The first radio unit 108 and second radio unit 100 may be configured to send subsequent primary signals, e.g. at least a second primary signal, which differs in frequency from the first primary signal. The first and subsequent primary signals are yet preferably within the first frequency range and may be transmitted simultaneously or sequentially.

The subsequent primary signal(s) may be received by the non-transmitting radio units of the arrangement, and subsequent primary phase information (e.g. at least second primary phase information) may be determined.

From subsequent primary phase information, subsequent primary phase differences, e.g. at least a second primary phase difference may be determined.

If an arrangement 100 comprises more than two radio units 108, 110, any one of them may transmit and receive the discussed signals, each one transmitting in a pre-allocated slot, one at a time, such that a clock offset between any two radio units that have among themselves sent and received at least one signal can be evaluated. Pairs of radio units that have performed two-way transmissions may be obtained, where two-way phase information is determined. From determined clock offsets based on the phase measurements, it may also be possible to determine clock offsets between a pair of radio units that have not transmitted signals between each other, if such radio units have transmitted two-way signals to one or more third radio unit(s) that is/are common to both. The clock offset can then be determined as the sum of the individual clock offset over the links connecting such two radio units.

A set of possible clock offset values is then determined based at least on the first primary phase difference, a determined first clock offset variable that is indicative of a first approximated clock offset between the antenna units, and an estimated maximum error in the determined first clock offset variable. The clock offset variable could in some embodiments be based on an approximate estimate of clock offset between the antenna units. Possible ways of determining the set of possible clock offset values will be discussed in more detail further below. A set of possible clock offset values may be determined regarding each pair of radio units.

The first radio unit 108 is also configured to send at least a first auxiliary signal having an auxiliary frequency. Except for the frequency, the first auxiliary signal may essentially correspond to the first primary signal. The first auxiliary frequency may exhibit a frequency that is in a second frequency range. The second frequency range may encompass a maximum bandwidth of 100 Hz- 100 kHz, preferably 10-100 kHz in the case of only one signal transmitted in said range or 5-100 MHz, preferably 10-50 MHz, such as e.g. 40 MHz in the case of a plurality of signals being transmitted in said range.

A difference between the first frequency range (a range of the first and possible subsequent primary signals) and the second frequency range may be at least 150 MHz, preferably at least 200 MHz, most preferably at least 500 MHz.
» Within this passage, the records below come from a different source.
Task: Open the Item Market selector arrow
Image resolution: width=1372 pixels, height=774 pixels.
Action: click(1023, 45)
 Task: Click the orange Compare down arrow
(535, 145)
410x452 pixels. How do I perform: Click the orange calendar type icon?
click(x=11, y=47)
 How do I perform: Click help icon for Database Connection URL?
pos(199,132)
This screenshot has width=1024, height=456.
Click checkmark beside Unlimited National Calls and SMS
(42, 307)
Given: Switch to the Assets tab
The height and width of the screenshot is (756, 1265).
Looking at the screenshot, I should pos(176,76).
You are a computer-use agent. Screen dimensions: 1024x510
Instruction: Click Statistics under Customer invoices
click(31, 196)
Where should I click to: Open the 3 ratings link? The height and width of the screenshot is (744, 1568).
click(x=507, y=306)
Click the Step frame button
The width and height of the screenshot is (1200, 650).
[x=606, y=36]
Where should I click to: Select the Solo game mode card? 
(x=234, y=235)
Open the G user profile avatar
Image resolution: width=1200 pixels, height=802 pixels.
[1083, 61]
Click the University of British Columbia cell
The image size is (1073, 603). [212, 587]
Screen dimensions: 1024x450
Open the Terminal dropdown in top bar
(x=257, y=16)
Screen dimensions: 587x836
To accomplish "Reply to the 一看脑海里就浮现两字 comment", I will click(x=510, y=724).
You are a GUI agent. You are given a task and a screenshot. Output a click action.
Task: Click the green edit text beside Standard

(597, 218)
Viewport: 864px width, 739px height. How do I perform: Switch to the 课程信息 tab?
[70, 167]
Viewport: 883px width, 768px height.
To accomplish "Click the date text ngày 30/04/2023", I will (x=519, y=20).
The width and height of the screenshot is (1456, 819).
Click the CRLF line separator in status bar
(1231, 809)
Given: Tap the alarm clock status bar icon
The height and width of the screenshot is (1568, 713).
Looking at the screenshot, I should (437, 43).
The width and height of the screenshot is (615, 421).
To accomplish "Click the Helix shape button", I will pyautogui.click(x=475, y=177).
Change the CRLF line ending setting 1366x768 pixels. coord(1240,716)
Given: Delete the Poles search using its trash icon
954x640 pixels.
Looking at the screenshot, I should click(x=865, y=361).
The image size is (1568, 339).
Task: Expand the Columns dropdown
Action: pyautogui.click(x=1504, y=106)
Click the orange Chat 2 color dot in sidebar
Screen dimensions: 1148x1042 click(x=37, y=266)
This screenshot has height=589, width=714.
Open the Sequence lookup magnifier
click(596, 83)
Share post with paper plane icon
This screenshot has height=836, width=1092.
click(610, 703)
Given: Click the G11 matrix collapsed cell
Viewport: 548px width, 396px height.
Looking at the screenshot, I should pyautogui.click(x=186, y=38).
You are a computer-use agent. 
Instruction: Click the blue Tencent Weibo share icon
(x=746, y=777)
The difference could even be over 3 GHz, for example, where the two frequency ranges lie in completely different radio bands, such as the 2.4 GHz ISM, 5 GHz RLAN/ISM or 6 GHz unlicensed bands.

The frequency values of the first, second and/or any subsequent frequency range may essentially comprise any frequency values. More significant than the frequency values comprised in the frequency ranges may be a selected separation/distance or difference in frequency between the separate ranges or between the frequencies of at least the first primary signal and the first auxiliary signal.

The second antenna unit 106 receives the first auxiliary signal and first auxiliary phase information may be determined regarding the second radio unit 110, where the first auxiliary phase information is indicative of a phase of the received first auxiliary signal with respect to a local oscillator of the second radio unit 110.

The second radio unit 110 then transmits a first auxiliary signal essentially corresponding to the first auxiliary signal sent by the first radio unit 108.

The first auxiliary signal transmitted by the second antenna unit 110 is received at the first radio unit 108, and respective first auxiliary phase information is determined, where the first auxiliary phase information is indicative of a phase of the received first auxiliary signal with respect to a local oscillator of the first radio unit 108.

The first auxiliary phase information is then used to determine at least a first auxiliary phase difference being indicative of a difference of the first auxiliary phase information regarding the first auxiliary signal received at the second radio unit 110 and the first auxiliary phase information regarding the first auxiliary signal received at the first radio unit 108.

If the arrangement 100 comprises a plurality of radio units 108, 110, then each radio unit may be configured to send a signal corresponding to the first auxiliary signal, preferably consecutively and each in their own time slot. Each signal may be received by the remaining non-transmitting radio units of the arrangement (or at least a portion of the non-transmitting radio units) and corresponding first auxiliary phase information may be determined. First auxiliary phase differences may be determined in connection with each pair of radio units that has transmitted a two-way signal corresponding to the first auxiliary signal.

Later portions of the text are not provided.